Dampak Besar Sektor Ekonomi Lokal
Ribka mencontohkan program Makan Bergizi Gratis (MBG) sebagai motor penggerak baru. Program ini memiliki dampak ekonomi yang sangat luas. Kebijakan tersebut tidak hanya fokus pada pemenuhan gizi anak-anak sekolah.

Dapur umum MBG akan menyerap banyak komoditas lokal secara berkala. Sektor pertanian dan perikanan daerah pasti ikut bergerak maju. Skema ini menciptakan efek domino yang langsung menguntungkan pedagang serta petani kecil.
“Dapur MBG akan membeli hasil tani dan ikan dari masyarakat lokal. Jadi, program ini membawa efek berantai yang sangat besar,” jelas Ribka.
Pemerintah daerah harus segera mendata potensi pangan di setiap wilayah. Langkah awal ini penting agar pasokan bahan baku berjalan lancar. Koordinasi yang baik akan mencegah ketergantungan pada pasokan dari luar pulau.
Tantangan Kemiskinan dan Solusi Otsus
Namun, tantangan besar masih membayang di depan mata kita semua. Data terbaru Badan Pusat Statistik (BPS) menunjukkan angka kemiskinan Papua masih tinggi. Angka tersebut bahkan berada di atas rata-rata nasional saat ini.
Ribka menilai kondisi ekonomi ini sebagai pekerjaan rumah bersama. Ia menawarkan solusi berupa penguatan Otonomi Khusus (Otsus) Papua. Pemerintah pusat berjanji akan terus mengevaluasi regulasi terkait dana Otsus tersebut.
Evaluasi ini bertujuan agar kebijakan pusat lebih berpihak kepada Orang Asli Papua (OAP). Pengawasan ketat juga akan memastikan dana tersebut tepat sasaran. Layanan kesehatan dan pendidikan dasar harus menjadi prioritas utama penggunaan anggaran.
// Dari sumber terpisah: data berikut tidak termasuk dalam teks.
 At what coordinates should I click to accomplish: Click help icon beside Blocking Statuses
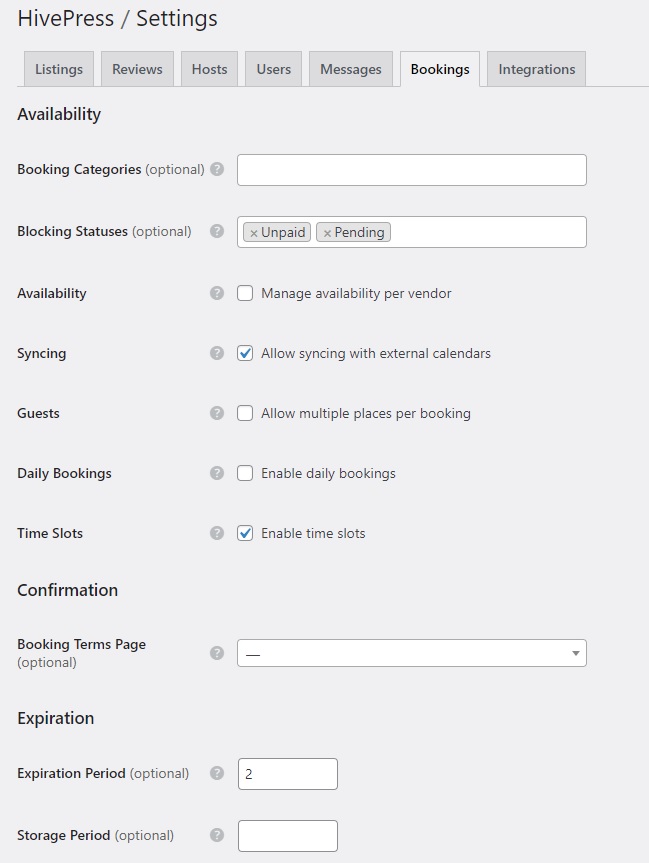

Sinergi Daerah Menuju Indonesia Emas 2045
Pada akhir sesi, Ribka meminta semua unsur daerah bergerak serentak. Ia mengajak Pemda, Majelis Rakyat Papua (MRP), dan DPR Papua bersatu. Tokoh adat dan tokoh agama juga memiliki peran yang sangat penting.
Kerja sama erat ini menjadi kunci utama menuju Indonesia Emas 2045. Papua harus bersiap mengambil peran sebagai bagian dari negara maju. Transformasi ekonomi nasional tidak boleh meninggalkan wilayah timur Indonesia.
“Masyarakat semua harus mengetahui arah tujuan negara kita. Mau atau tidak mau, kita pasti akan menuju ke sana,” pungkas Ribka dengan penuh optimisme. Pembangunan yang inklusif akan membawa kesejahteraan nyata bagi seluruh warga Papua.